Get list of unique channel types in the data.

Returns: List of channel types (e.g., ['EMG', 'ACC', 'GYRO'])

Source code in emgio/core/emg.py
def get_channel_types(self) -> List[str]:
    """
    Get list of unique channel types in the data.

    Returns:
        List of channel types (e.g., ['EMG', 'ACC', 'GYRO'])
    """
    return list(set(info['channel_type'] for info in self.channels.values()))

get_channels_by_type(channel_type)

Get list of channels of a specific type.

Args: channel_type: Type of channels to get ('EMG', 'ACC', 'GYRO', etc.)

Returns: List of channel names of the specified type

Source code in emgio/core/emg.py
def get_channels_by_type(self, channel_type: str) -> List[str]:
    """
    Get list of channels of a specific type.

    Args:
        channel_type: Type of channels to get ('EMG', 'ACC', 'GYRO', etc.)

    Returns:
        List of channel names of the specified type
    """
    return [ch for ch, info in self.channels.items()
            if info['channel_type'] == channel_type]

get_metadata(key)

Get metadata value.

Args: key: Metadata key

Returns: Value associated with the key

Source code in emgio/core/emg.py
def get_metadata(self, key: str) -> any:
    """
    Get metadata value.

    Args:
        key: Metadata key

    Returns:
        Value associated with the key
    """
    return self.metadata.get(key)

plot_signals(channels=None, time_range=None, offset_scale=0.8, uniform_scale=True, detrend=False, grid=True, title=None, show=True, plt_module=None)

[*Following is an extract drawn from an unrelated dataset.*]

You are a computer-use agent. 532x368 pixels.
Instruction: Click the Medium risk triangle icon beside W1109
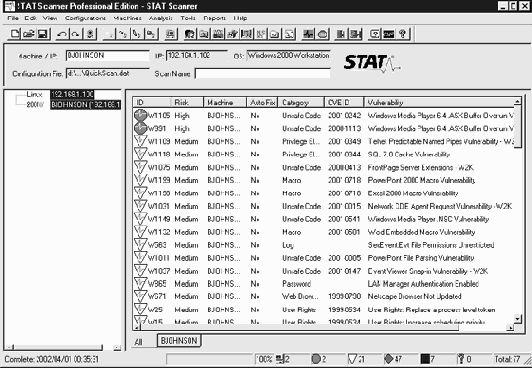[x=140, y=141]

Plot EMG signals in a single plot with vertical offsets.

Args: channels: List of channels to plot. If None, plot all channels. time_range: Tuple of (start_time, end_time) to plot. If None, plot all data. offset_scale: Portion of allocated space each signal can use (0.0 to 1.0). uniform_scale: Whether to use the same scale for all signals. detrend: Whether to remove mean from signals before plotting. grid: Whether to show grid lines. title: Optional title for the figure. show: Whether to display the plot. plt_module: Matplotlib pyplot module to use.

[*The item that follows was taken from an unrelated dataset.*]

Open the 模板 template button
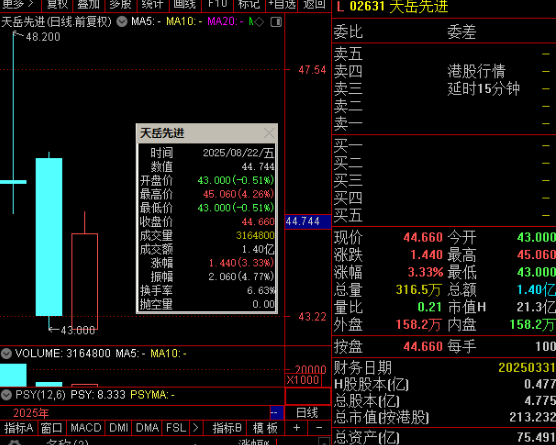This screenshot has height=445, width=556. pyautogui.click(x=265, y=428)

Source code in emgio/core/emg.py
def plot_signals(self, channels=None, time_range=None, offset_scale=0.8,
                uniform_scale=True, detrend=False, grid=True, title=None,
                show=True, plt_module=None):
    """
    Plot EMG signals in a single plot with vertical offsets.

    Args:
        channels: List of channels to plot. If None, plot all channels.
        time_range: Tuple of (start_time, end_time) to plot. If None, plot all data.
        offset_scale: Portion of allocated space each signal can use (0.0 to 1.0).
        uniform_scale: Whether to use the same scale for all signals.
        detrend: Whether to remove mean from signals before plotting.
        grid: Whether to show grid lines.
        title: Optional title for the figure.
        show: Whether to display the plot.
        plt_module: Matplotlib pyplot module to use.
    """
    # Delegate to the static plotting function in visualization module
    static_plot_signals(
        emg_object=self,
        channels=channels,
        time_range=time_range,
        offset_scale=offset_scale,
        uniform_scale=uniform_scale,
        detrend=detrend,
        grid=grid,
        title=title,
        show=show,
        plt_module=plt_module
    )

select_channels(channels=None, channel_type=None, inplace=False)

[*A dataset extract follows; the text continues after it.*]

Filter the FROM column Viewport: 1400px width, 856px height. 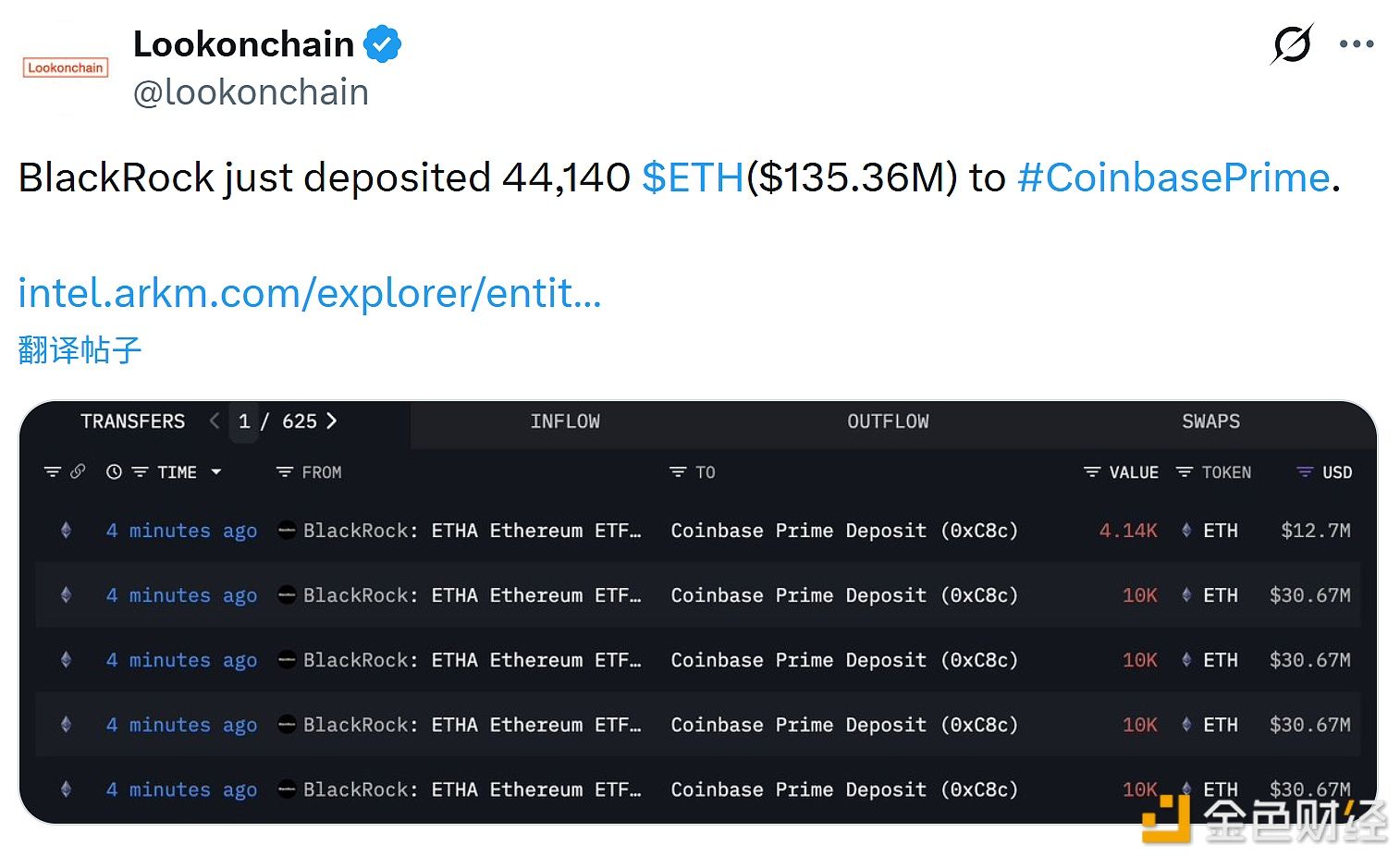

Select specific channels from the data and return a new EMG object.

Args: channels: Channel name or list of channel names to select. If None and channel_type is specified, selects all channels of that type. channel_type: Type of channels to select ('EMG', 'ACC', 'GYRO', etc.). If specified with channels, filters the selection to only channels of this type.

Returns: EMG: A new EMG object containing only the selected channels

Examples: # Select specific channels new_emg = emg.select_channels(['EMG1', 'ACC1'])

# Select all EMG channels
emg_only = emg.select_channels(channel_type='EMG')

# Select specific EMG channels only, this example does not select ACC channels
emg_subset = emg.select_channels(['EMG1', 'ACC1'], channel_type='EMG')
Source code in emgio/core/emg.py
def select_channels(
        self,
        channels: Union[str, List[str], None] = None,
        channel_type: Optional[str] = None,
        inplace: bool = False) -> 'EMG':
    """
    Select specific channels from the data and return a new EMG object.

    Args:
        channels: Channel name or list of channel names to select. If None and
                channel_type is specified, selects all channels of that type.
        channel_type: Type of channels to select ('EMG', 'ACC', 'GYRO', etc.).
                    If specified with channels, filters the selection to only
                    channels of this type.

    Returns:
        EMG: A new EMG object containing only the selected channels

    Examples:
        # Select specific channels
        new_emg = emg.select_channels(['EMG1', 'ACC1'])

        # Select all EMG channels
        emg_only = emg.select_channels(channel_type='EMG')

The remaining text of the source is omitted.